While post product report and in production support are critical, there are many other agencies that support their vendors with pre-production and sourcing needs. “In many cases if the factories find it difficult to work at the designated price, buying agencies assist them in sourcing of the fabrics, trims and other resources to save cost,” says Roopak Malik. JCPenney and Gap have taken the concept a step ahead and they are nominating suppliers of fabrics and trims, to both cut down the cost and reduce pressure on the exporter to source, while saving on critical time and resources on planning production.
Another area that most exporters seek buyer assistance is to speed up approval processes. “One of the departments that is being shifted to the buying operations is colour and fit approvals,’ says Puneet. While colour approvals are increasingly being done in India with bigger buying operations like Gap with the help of ‘colour by numbers’, most of the buyers admit that live fits are still mostly the prerogative of headquarters. However, with so many fit solutions available in the market like soft form dummies and 3D fit software solutions with correction facilities, companies are more open to approvals at the source of manufacturing. Even the concept of live model fits is on the rise.” There just isn’t enough time to exchange views on approvals and we often resort to hiring live models according to size charts to check the actual fits- where the arm hole is going wrong, the fall, etc., so when the sample is ready, the orders come in almost immediately,” adds Malik. Li & Fung is also hiring models for some of their accounts.

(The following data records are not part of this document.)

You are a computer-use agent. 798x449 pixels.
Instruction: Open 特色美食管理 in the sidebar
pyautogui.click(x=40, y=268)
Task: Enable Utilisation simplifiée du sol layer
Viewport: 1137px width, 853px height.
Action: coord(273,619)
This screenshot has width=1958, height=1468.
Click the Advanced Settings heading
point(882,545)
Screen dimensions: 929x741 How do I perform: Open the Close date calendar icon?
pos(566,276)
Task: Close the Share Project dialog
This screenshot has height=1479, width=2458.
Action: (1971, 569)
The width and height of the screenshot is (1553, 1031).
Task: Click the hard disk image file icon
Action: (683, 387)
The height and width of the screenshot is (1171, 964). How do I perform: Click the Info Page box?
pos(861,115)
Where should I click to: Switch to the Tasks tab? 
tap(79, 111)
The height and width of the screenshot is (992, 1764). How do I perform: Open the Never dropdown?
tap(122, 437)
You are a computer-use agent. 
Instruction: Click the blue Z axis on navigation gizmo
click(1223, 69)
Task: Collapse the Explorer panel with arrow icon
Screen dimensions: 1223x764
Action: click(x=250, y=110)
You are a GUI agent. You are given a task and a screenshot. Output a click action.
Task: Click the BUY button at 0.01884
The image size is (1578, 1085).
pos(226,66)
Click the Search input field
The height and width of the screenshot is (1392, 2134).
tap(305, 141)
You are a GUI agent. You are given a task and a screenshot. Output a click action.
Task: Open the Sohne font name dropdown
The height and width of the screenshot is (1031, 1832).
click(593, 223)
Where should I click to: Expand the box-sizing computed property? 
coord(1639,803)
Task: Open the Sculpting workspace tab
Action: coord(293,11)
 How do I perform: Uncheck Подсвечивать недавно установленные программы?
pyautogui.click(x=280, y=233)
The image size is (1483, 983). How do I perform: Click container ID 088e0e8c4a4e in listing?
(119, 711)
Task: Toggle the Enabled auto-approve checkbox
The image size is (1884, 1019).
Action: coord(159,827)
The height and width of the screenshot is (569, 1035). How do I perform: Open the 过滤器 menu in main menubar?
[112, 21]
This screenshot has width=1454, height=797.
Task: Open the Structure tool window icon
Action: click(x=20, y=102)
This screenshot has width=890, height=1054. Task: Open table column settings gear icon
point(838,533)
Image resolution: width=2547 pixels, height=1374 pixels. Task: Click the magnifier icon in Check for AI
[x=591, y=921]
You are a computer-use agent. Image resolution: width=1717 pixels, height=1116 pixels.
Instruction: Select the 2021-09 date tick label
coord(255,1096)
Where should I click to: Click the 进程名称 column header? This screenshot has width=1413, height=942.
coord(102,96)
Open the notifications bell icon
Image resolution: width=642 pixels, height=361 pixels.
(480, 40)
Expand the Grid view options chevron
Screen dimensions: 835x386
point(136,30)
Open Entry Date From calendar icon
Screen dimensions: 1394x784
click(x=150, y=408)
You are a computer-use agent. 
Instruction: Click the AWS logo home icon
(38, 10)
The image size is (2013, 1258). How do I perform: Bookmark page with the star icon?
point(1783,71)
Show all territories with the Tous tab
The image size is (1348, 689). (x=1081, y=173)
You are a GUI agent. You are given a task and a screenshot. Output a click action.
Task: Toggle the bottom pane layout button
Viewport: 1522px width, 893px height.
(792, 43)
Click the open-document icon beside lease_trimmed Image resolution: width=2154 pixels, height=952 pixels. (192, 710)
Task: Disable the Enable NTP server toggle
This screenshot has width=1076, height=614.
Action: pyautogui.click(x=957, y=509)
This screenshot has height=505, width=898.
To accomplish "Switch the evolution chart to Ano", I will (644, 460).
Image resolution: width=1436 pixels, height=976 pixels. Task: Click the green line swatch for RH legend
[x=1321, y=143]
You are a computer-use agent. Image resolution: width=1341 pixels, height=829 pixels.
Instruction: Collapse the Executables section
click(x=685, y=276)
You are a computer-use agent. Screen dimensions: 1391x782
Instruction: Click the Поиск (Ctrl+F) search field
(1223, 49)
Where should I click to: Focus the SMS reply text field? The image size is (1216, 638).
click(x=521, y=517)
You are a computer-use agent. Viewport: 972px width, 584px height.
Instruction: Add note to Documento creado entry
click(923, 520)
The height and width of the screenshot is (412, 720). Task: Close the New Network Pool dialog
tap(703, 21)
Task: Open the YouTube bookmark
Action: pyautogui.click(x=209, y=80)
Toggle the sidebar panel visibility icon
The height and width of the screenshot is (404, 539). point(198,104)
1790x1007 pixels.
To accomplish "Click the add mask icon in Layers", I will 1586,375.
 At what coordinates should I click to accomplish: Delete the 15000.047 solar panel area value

Partnership in product development cannot be undermined and many buyers are opening offices in the country only to take advantage of PD skills in the country, while cutting down on design and collection expenses in the West. However, the ultimate in buyer exporter relation is vendor-managed shelves. ‘A demand driven supply chain requires that companies share pre-season forecast, agree on replenishment levels and relinquish responsibility of replenishment on the supplier,” says P Jagannath. TSS/AMC. Though the concept of VMI is still in the nascent stages, the movement towards greater trust, communication and alignment of common goals is a step in the right direction.